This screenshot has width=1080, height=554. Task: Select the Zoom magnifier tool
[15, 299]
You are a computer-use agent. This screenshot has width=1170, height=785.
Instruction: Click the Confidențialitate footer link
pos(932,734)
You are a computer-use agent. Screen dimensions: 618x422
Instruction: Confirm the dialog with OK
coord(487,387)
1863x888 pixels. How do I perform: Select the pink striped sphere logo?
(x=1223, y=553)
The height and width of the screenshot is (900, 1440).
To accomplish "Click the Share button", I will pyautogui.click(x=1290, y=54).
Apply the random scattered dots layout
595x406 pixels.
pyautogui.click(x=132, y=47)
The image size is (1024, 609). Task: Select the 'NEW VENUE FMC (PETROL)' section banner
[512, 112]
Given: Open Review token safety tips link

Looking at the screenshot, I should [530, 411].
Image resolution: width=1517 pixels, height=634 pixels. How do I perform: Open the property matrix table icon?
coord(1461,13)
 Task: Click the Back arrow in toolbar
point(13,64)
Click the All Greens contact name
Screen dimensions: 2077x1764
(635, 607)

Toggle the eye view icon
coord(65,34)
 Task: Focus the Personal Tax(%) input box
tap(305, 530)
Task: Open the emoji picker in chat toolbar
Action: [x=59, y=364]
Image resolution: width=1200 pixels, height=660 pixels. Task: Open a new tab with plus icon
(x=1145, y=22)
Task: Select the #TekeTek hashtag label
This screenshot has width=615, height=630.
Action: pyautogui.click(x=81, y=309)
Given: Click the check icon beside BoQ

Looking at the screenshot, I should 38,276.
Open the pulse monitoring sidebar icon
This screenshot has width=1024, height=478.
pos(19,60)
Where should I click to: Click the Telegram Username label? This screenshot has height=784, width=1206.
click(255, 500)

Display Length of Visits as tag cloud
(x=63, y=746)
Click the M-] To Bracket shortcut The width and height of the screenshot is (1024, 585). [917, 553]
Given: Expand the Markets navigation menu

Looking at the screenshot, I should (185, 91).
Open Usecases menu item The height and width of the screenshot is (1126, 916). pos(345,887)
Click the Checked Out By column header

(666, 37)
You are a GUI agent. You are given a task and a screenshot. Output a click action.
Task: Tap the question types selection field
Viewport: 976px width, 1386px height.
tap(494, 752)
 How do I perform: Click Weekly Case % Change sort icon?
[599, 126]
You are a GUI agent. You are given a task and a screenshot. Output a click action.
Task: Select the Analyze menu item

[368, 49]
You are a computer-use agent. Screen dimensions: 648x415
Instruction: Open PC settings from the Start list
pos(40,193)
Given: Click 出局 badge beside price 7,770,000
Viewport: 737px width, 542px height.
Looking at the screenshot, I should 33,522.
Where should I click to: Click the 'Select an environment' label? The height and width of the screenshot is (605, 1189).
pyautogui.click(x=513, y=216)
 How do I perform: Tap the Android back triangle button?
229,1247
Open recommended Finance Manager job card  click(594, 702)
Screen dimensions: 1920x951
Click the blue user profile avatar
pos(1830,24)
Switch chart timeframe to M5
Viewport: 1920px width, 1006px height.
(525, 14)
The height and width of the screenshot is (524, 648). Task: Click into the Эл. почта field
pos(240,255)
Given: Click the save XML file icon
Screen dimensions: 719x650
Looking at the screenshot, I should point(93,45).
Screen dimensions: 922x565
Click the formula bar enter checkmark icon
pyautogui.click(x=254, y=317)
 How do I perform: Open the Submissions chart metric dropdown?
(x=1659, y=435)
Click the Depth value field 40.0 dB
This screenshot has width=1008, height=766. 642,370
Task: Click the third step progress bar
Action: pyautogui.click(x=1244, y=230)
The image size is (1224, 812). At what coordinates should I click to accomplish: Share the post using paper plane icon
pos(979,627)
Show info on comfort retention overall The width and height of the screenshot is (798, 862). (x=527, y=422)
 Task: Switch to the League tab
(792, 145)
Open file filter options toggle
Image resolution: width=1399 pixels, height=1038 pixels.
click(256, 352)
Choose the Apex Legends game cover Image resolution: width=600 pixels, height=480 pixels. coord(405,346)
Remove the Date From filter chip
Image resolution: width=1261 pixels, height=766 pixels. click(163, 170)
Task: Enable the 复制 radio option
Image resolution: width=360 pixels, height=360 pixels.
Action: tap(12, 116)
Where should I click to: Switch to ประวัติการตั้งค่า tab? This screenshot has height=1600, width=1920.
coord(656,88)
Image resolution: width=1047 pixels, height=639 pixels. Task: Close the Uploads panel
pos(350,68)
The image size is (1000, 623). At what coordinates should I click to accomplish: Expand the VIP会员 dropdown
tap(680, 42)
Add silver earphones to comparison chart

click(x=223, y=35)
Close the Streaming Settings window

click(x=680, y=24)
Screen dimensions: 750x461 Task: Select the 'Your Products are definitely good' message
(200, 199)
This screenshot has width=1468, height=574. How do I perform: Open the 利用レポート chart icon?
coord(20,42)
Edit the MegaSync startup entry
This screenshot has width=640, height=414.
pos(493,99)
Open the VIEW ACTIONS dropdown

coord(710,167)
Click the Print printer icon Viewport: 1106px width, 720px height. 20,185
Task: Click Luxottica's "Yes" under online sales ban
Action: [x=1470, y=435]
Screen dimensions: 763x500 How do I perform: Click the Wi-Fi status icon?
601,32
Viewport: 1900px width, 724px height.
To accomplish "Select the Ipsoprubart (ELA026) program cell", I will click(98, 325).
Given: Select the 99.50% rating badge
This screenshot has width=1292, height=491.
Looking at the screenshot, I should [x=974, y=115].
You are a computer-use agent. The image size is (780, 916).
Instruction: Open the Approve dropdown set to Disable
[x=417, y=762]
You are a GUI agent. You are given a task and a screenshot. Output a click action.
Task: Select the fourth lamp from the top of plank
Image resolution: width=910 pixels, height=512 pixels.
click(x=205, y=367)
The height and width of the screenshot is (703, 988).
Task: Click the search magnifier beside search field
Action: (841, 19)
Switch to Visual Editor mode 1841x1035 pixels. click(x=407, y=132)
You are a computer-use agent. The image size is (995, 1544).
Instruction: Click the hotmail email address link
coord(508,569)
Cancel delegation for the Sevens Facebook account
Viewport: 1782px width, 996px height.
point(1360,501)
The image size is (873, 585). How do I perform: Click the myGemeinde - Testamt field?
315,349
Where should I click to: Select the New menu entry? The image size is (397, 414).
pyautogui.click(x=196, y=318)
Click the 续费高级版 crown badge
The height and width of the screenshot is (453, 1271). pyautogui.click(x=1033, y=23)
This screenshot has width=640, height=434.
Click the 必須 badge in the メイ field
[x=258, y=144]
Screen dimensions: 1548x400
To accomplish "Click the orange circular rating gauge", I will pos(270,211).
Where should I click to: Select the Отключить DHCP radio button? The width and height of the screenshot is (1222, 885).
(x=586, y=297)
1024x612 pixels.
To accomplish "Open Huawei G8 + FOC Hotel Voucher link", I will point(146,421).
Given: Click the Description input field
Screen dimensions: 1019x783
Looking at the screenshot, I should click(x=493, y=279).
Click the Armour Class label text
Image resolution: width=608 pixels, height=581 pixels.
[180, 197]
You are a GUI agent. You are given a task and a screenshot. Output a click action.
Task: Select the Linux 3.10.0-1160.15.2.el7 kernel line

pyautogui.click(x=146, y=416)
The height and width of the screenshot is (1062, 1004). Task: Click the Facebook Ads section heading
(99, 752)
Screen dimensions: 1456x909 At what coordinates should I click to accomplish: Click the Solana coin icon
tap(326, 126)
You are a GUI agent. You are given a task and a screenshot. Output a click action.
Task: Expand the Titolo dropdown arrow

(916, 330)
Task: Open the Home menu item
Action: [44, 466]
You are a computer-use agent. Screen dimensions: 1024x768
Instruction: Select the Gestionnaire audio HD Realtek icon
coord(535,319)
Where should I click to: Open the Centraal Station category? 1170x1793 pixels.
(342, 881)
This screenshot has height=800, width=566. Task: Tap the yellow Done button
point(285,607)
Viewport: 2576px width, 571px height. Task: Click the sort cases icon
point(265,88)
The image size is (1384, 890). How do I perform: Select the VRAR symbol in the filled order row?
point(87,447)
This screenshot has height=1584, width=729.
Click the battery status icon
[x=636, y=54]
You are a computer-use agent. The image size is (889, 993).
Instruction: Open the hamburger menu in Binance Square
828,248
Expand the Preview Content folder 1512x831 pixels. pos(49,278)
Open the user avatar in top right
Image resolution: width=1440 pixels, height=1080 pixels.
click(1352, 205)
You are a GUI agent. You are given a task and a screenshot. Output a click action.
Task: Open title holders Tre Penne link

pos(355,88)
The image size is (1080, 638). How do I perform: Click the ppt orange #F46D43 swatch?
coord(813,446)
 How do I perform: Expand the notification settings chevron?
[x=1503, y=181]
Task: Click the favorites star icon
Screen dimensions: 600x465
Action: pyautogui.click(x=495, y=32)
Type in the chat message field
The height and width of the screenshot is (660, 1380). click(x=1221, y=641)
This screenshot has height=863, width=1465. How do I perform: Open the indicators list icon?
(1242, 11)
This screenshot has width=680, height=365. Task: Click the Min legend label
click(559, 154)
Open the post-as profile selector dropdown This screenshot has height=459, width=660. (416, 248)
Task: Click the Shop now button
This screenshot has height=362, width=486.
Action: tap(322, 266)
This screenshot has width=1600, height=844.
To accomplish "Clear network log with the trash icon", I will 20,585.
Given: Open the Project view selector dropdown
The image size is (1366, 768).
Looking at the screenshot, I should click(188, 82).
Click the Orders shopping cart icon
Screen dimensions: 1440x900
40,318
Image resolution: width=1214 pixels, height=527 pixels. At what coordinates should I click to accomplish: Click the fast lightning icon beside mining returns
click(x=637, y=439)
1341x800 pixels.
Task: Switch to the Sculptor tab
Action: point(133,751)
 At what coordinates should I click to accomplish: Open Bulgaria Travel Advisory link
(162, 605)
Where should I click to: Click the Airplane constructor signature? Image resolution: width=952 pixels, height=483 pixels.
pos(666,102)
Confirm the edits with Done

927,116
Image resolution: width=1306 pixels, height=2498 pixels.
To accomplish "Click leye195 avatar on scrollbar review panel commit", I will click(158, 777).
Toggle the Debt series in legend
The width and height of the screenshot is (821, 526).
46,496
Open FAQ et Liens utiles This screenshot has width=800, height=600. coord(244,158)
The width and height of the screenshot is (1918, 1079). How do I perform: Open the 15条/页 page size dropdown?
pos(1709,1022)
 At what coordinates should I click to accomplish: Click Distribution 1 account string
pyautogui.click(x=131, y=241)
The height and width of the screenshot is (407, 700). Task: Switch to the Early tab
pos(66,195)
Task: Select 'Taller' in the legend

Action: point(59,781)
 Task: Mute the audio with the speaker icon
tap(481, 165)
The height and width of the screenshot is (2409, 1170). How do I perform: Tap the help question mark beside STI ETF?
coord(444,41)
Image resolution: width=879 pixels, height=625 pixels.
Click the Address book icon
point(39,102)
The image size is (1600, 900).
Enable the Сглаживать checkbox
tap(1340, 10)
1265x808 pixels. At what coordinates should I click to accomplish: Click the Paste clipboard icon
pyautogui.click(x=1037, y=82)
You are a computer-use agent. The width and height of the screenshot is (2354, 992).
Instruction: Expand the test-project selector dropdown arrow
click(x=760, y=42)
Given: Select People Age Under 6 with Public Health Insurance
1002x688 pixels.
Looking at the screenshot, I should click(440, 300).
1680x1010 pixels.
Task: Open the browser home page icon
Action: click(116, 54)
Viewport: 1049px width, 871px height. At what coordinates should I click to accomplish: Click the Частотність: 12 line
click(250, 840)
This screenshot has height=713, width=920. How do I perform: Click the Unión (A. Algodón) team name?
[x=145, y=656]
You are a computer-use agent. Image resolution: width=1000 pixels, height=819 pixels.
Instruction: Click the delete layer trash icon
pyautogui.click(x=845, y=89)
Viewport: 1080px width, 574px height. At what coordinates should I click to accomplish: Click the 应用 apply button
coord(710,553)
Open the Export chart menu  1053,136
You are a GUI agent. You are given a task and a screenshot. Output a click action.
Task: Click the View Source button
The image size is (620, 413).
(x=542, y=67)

_About this task_:
Each line of the records above, from the first through the one containing "The height and width of the screenshot is (900, 1440).", is to be retyped exactly; no other line belongs.

_Exercise solution_:
This screenshot has width=1080, height=554. Task: Select the Zoom magnifier tool
[15, 299]
You are a computer-use agent. This screenshot has width=1170, height=785.
Instruction: Click the Confidențialitate footer link
pos(932,734)
You are a computer-use agent. Screen dimensions: 618x422
Instruction: Confirm the dialog with OK
coord(487,387)
1863x888 pixels. How do I perform: Select the pink striped sphere logo?
(x=1223, y=553)
The height and width of the screenshot is (900, 1440).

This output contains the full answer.